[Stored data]
=== Begin Enclosure ===

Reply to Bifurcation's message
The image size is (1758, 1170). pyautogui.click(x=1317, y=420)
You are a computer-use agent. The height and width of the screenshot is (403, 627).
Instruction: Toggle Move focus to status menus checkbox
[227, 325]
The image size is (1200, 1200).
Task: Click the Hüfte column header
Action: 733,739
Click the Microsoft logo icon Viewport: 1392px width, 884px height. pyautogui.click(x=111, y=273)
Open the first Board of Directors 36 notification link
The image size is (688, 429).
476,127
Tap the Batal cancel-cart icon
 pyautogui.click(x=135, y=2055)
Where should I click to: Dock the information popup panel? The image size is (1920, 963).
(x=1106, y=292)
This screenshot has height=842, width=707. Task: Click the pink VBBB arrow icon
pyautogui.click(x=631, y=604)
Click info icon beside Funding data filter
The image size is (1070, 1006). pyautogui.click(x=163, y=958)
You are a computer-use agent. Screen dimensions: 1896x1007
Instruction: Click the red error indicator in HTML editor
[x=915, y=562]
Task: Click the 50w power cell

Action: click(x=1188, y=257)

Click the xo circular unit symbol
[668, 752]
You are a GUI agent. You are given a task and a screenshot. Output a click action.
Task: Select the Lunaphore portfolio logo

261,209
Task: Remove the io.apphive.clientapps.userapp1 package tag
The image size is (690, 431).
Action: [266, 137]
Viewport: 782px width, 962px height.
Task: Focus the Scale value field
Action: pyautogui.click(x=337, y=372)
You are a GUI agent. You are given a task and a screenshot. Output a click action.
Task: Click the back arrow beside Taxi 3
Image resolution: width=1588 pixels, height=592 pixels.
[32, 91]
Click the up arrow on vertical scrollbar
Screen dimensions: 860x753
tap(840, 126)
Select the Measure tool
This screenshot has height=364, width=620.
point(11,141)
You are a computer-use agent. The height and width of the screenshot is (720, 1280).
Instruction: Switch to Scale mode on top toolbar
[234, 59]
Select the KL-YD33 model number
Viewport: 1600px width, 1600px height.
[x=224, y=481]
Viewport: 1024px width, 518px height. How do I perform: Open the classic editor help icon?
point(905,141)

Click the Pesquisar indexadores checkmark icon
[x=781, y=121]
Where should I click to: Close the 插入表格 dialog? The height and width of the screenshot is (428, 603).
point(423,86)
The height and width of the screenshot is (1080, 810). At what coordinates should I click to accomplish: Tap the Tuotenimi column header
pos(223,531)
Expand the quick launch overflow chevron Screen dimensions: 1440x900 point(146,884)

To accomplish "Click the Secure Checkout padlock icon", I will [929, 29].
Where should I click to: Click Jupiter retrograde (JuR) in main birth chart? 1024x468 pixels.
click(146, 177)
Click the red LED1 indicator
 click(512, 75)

=== End Enclosure ===

▸ **HOW TO COMPLETE THIS TASK**: Copy word for word the stretch of entries above from the line that has "Tap the Batal cancel-cart icon" through the line that has "Task: Click the back arrow beside Taxi 3", both ends included, and nothing outside it.

▸ **EXERCISE RESULT**:
Tap the Batal cancel-cart icon
 pyautogui.click(x=135, y=2055)
Where should I click to: Dock the information popup panel? The image size is (1920, 963).
(x=1106, y=292)
This screenshot has height=842, width=707. Task: Click the pink VBBB arrow icon
pyautogui.click(x=631, y=604)
Click info icon beside Funding data filter
The image size is (1070, 1006). pyautogui.click(x=163, y=958)
You are a computer-use agent. Screen dimensions: 1896x1007
Instruction: Click the red error indicator in HTML editor
[x=915, y=562]
Task: Click the 50w power cell

Action: click(x=1188, y=257)

Click the xo circular unit symbol
[668, 752]
You are a GUI agent. You are given a task and a screenshot. Output a click action.
Task: Select the Lunaphore portfolio logo

261,209
Task: Remove the io.apphive.clientapps.userapp1 package tag
The image size is (690, 431).
Action: [266, 137]
Viewport: 782px width, 962px height.
Task: Focus the Scale value field
Action: pyautogui.click(x=337, y=372)
You are a GUI agent. You are given a task and a screenshot. Output a click action.
Task: Click the back arrow beside Taxi 3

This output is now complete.